Tuesday, October 13, 2009
Court Upholds Injunction Barring Eviction of Section 8 Tenants
By a MetNews Staff Writer
The Ninth U.S. Circuit Court of Appeals has upheld an injunction preventing a landlord from evicting 22 low-income tenants of a local apartment complex in order to raise the rent on their units.
In a decision Friday, the panel concluded that a U.S. Department of Housing and Urban Development regulation permitting evictions of tenants for “good cause”—which includes a landlord’s desire to raise rents to market level—did not preempt a Los Angeles eviction control ordinance and affirmed an award of attorney fees in favor of the tenants.
The tenants, residents of the Morton Gardens apartment complex, were all recipients of rental assistance from the federal government through what is known as “the section 8 program,” created by the United States Housing Act.
Section 8 participants must sign a lease and pay a portion of their income toward rent, but the remainder of the rent charge is paid by a public housing authority pursuant to a housing assistance payment contract between that agency and the landlord.
In March 2006 the landlord served the tenants with a notice informing them of the apartment complex’s intention to “remove the Subject Premises from the Federally Assisted Section 8 Housing Program” and to rent its units at “market rents.”
After receiving complaints from the tenants, the Housing Authority for the City of Los Angeles and Los Angeles Housing Department informed Morton LLP that its housing assistance payment contract could only be terminated without the tenants’ consent upon lawful eviction under state and local law.
The Los Angeles Rent Stabilization Ordinance restricts possible grounds for eviction to 13 enumerated reasons, including violation of material terms of the lease, damage to property or criminal activity.
Expiration of the lease term or the desire to raise rent to market levels with a new tenant are not permissible grounds for eviction under the ordinance, which specifically applies to rental units for which rental assistance is paid pursuant to the section 8 program.
Morton later issued eviction notices based on 24 C.F.R. § 982.310(d)(1)(iv), which allows a landlord to terminate a rental agreement for “good cause” which “may include, but is not limited to…[a] business or economic reason…such as sale of the property, renovation of the unit, or desire to lease the unit at a higher rental.”
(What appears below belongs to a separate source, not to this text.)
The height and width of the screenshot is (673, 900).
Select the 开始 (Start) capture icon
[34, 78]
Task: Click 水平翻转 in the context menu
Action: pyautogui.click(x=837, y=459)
The tenants then filed suit in the U.S. District Court for the Central District of California seeking a declaratory judgment that their eviction violated federal law and the local ordinance , as well as a permanent injunction barring their unlawful eviction.
Chief District Judge Audrey B. Collins found that the local ordinance and the HUD regulation were in actual conflict, but that HUD’s definition of “good cause,” insofar as it includes the desire to raise the rent, exceeded HUD’s statutory authority.
She granted summary judgment in favor of the tenants, entered a permanent injunction barring Morton from evicting the tenants, denied Morton’s motion for reconsideration and awarded the tenants attorney’s fees.
Writing for the appellate court, Judge Kim McLane Wardlaw said Collins had reached the proper result, but the panel affirmed the judgment on different grounds.
Wardlaw explained that the local eviction control ordinance was not preempted by the HUD regulation because the laws were not in conflict and that the local law prevented the landlord from evicting the tenants in order to increase rents.
She reasoned that the HUD regulation “does not grant a right to terminate a tenancy based on a desire to increase rents” which the local ordinance could purport to take away, but “merely create[ed] a floor of protection, which local laws may enhance.”
The jurist also noted that conflict preemption arguments against the municipal ordinance had failed in two prior federal cases—Topa Equities, Ltd. v. City of L.A., (2003) 342 F.3d 1065 and Independence Park Apartments v. United States, (2006) 449 F.3d 1235—and that HUD’s most recent publication acknowledged that terminating a tenancy for a business or economic reason such as a desire to lease the unit at a higher rental would not constitute “good cause” if state or local law would prohibit such conduct.
Wardlaw further concluded that the tenants were entitled to recover $180,000 in attorney fees pursuant to a fee provision in their lease agreements.
“Tenants’ lease contracts are not collateral to the litigation because they incorporate and define the rights and obligations of Tenants and Morton, the applicability of relevant federal and state law, and the role of federal and state actors,” she said. “Thus, Tenants’ action for a declaratory judgment regarding their right to remain in their apartments is properly considered an action ‘on a contract.’ ”
Judges Diarmuid F. O’Scannlain and Pamela Ann Rymer joined Wardlaw in her decision.
Michael E. Soloff of Munger, Tolles & Olson LLP, together with A. Christian Abasto from the Legal Aid Foundation of Los Angeles and James R. Grow from the National Housing Law Project represented the tenants while Chris J. Evans of Kimball, Tirey & St. John LLP represented Morton.